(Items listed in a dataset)

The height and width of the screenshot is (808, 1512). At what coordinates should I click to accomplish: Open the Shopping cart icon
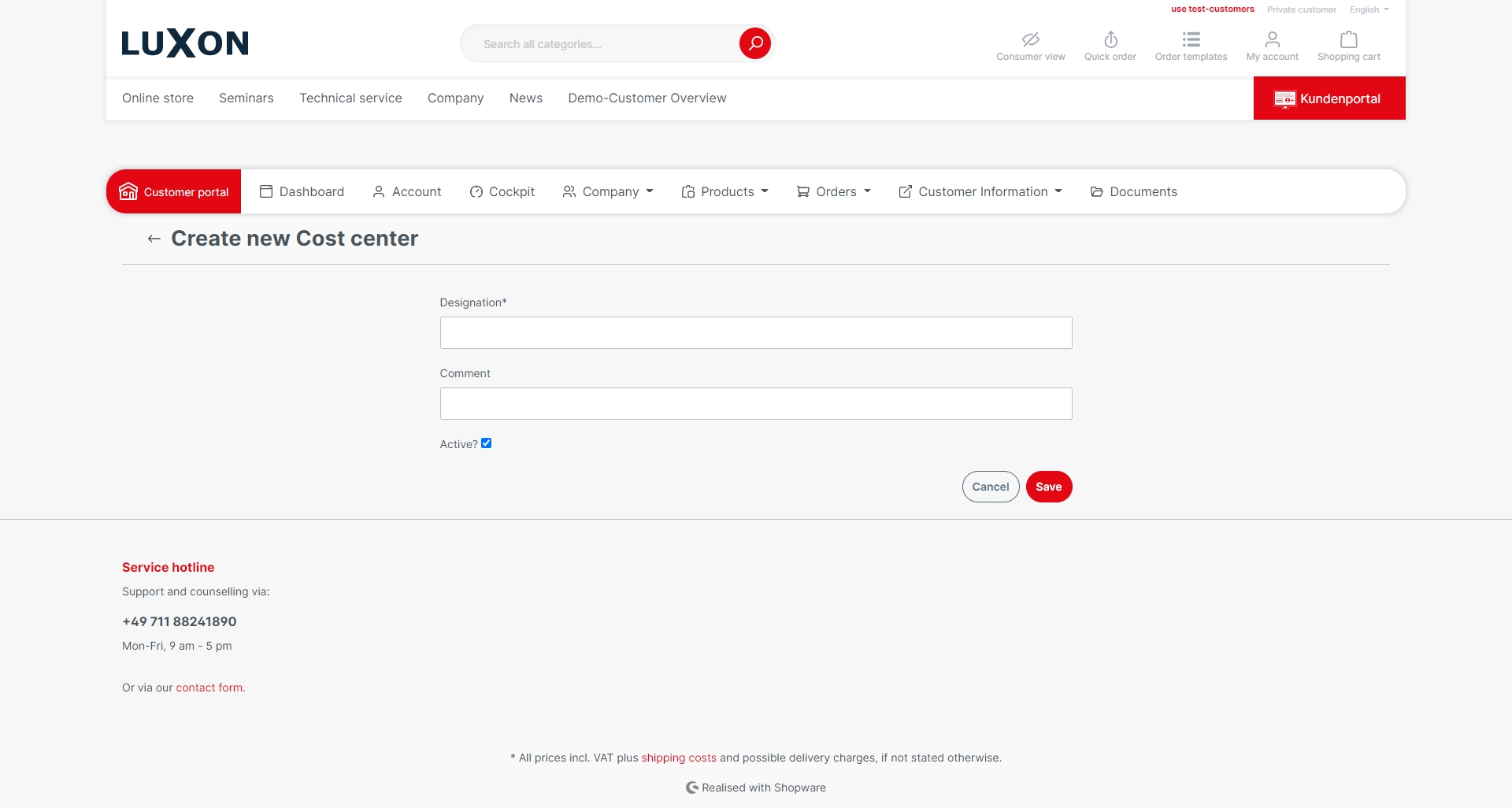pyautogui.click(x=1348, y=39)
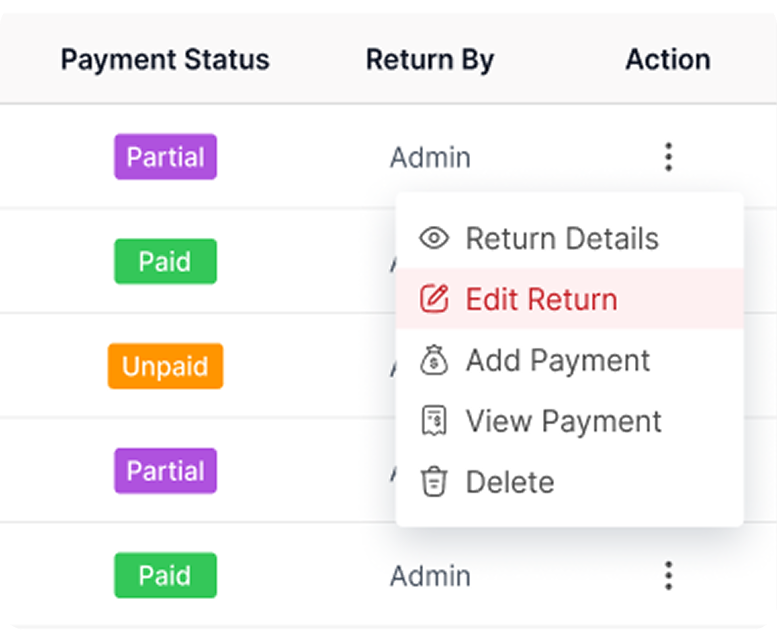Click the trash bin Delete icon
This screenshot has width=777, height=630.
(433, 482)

■ Description of the task ■
Every record must be transcribed faithfully, with no picture carried over.

■ Output of the task ■
The height and width of the screenshot is (808, 1512). At what coordinates should I click to accomplish: Open the Shopping cart icon
pyautogui.click(x=1348, y=39)
Click the trash bin Delete icon
This screenshot has width=777, height=630.
(433, 482)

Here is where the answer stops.